Your task |
Down to the final line, print each entry exactly.

Stored records |
* * * * *
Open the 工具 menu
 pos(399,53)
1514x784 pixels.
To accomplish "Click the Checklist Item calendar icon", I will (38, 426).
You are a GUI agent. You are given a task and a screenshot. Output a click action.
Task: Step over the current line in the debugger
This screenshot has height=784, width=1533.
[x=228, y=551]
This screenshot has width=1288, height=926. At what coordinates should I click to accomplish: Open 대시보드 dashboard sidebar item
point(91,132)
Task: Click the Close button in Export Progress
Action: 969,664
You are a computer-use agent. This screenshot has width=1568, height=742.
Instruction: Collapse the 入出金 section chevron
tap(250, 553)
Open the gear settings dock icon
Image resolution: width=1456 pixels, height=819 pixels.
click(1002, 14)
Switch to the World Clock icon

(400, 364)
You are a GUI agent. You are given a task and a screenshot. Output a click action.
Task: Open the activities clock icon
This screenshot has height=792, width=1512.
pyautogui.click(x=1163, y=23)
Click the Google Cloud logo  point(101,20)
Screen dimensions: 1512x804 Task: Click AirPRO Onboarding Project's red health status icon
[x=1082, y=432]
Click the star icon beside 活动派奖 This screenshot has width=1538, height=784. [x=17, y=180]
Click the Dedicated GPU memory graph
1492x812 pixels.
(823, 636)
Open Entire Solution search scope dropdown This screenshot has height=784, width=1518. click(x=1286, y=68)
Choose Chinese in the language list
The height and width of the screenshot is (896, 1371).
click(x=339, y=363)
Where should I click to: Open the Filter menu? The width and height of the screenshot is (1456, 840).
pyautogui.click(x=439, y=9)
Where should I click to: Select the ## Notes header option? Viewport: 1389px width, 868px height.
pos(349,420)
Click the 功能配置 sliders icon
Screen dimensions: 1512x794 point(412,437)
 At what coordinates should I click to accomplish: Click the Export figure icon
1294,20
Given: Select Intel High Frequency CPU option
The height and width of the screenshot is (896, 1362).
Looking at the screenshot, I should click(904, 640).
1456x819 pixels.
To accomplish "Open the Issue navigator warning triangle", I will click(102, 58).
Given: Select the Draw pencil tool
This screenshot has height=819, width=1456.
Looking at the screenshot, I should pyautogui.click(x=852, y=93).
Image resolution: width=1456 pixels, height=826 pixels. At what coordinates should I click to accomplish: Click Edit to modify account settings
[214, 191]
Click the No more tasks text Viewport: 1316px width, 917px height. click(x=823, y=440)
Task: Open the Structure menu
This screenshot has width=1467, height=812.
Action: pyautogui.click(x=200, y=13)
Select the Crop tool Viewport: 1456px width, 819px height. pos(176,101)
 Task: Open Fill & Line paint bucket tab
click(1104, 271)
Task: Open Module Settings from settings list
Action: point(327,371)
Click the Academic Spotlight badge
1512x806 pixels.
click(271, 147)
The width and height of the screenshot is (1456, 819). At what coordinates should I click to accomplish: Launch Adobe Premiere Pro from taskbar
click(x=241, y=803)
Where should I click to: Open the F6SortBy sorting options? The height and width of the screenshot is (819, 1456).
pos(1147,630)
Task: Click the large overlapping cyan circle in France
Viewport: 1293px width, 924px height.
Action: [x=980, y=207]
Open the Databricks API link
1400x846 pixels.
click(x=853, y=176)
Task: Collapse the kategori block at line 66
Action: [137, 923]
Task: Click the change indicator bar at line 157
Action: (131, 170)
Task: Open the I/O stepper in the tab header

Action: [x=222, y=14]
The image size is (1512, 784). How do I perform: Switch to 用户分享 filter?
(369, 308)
* * * * *
Written response |
Open the 工具 menu
 pos(399,53)
1514x784 pixels.
To accomplish "Click the Checklist Item calendar icon", I will (38, 426).
You are a GUI agent. You are given a task and a screenshot. Output a click action.
Task: Step over the current line in the debugger
This screenshot has height=784, width=1533.
[x=228, y=551]
This screenshot has width=1288, height=926. At what coordinates should I click to accomplish: Open 대시보드 dashboard sidebar item
point(91,132)
Task: Click the Close button in Export Progress
Action: 969,664
You are a computer-use agent. This screenshot has width=1568, height=742.
Instruction: Collapse the 入出金 section chevron
tap(250, 553)
Open the gear settings dock icon
Image resolution: width=1456 pixels, height=819 pixels.
click(1002, 14)
Switch to the World Clock icon

(400, 364)
You are a GUI agent. You are given a task and a screenshot. Output a click action.
Task: Open the activities clock icon
This screenshot has height=792, width=1512.
pyautogui.click(x=1163, y=23)
Click the Google Cloud logo  point(101,20)
Screen dimensions: 1512x804 Task: Click AirPRO Onboarding Project's red health status icon
[x=1082, y=432]
Click the star icon beside 活动派奖 This screenshot has width=1538, height=784. [x=17, y=180]
Click the Dedicated GPU memory graph
1492x812 pixels.
(823, 636)
Open Entire Solution search scope dropdown This screenshot has height=784, width=1518. click(x=1286, y=68)
Choose Chinese in the language list
The height and width of the screenshot is (896, 1371).
click(x=339, y=363)
Where should I click to: Open the Filter menu? The width and height of the screenshot is (1456, 840).
pyautogui.click(x=439, y=9)
Where should I click to: Select the ## Notes header option? Viewport: 1389px width, 868px height.
pos(349,420)
Click the 功能配置 sliders icon
Screen dimensions: 1512x794 point(412,437)
 At what coordinates should I click to accomplish: Click the Export figure icon
1294,20
Given: Select Intel High Frequency CPU option
The height and width of the screenshot is (896, 1362).
Looking at the screenshot, I should click(904, 640).
1456x819 pixels.
To accomplish "Open the Issue navigator warning triangle", I will click(102, 58).
Given: Select the Draw pencil tool
This screenshot has height=819, width=1456.
Looking at the screenshot, I should pyautogui.click(x=852, y=93).
Image resolution: width=1456 pixels, height=826 pixels. At what coordinates should I click to accomplish: Click Edit to modify account settings
[214, 191]
Click the No more tasks text Viewport: 1316px width, 917px height. click(x=823, y=440)
Task: Open the Structure menu
This screenshot has width=1467, height=812.
Action: pyautogui.click(x=200, y=13)
Select the Crop tool Viewport: 1456px width, 819px height. pos(176,101)
 Task: Open Fill & Line paint bucket tab
click(1104, 271)
Task: Open Module Settings from settings list
Action: point(327,371)
Click the Academic Spotlight badge
1512x806 pixels.
click(271, 147)
The width and height of the screenshot is (1456, 819). At what coordinates should I click to accomplish: Launch Adobe Premiere Pro from taskbar
click(x=241, y=803)
Where should I click to: Open the F6SortBy sorting options? The height and width of the screenshot is (819, 1456).
pos(1147,630)
Task: Click the large overlapping cyan circle in France
Viewport: 1293px width, 924px height.
Action: [x=980, y=207]
Open the Databricks API link
1400x846 pixels.
click(x=853, y=176)
Task: Collapse the kategori block at line 66
Action: [137, 923]
Task: Click the change indicator bar at line 157
Action: (131, 170)
Task: Open the I/O stepper in the tab header

Action: [x=222, y=14]
The image size is (1512, 784). How do I perform: Switch to 用户分享 filter?
(369, 308)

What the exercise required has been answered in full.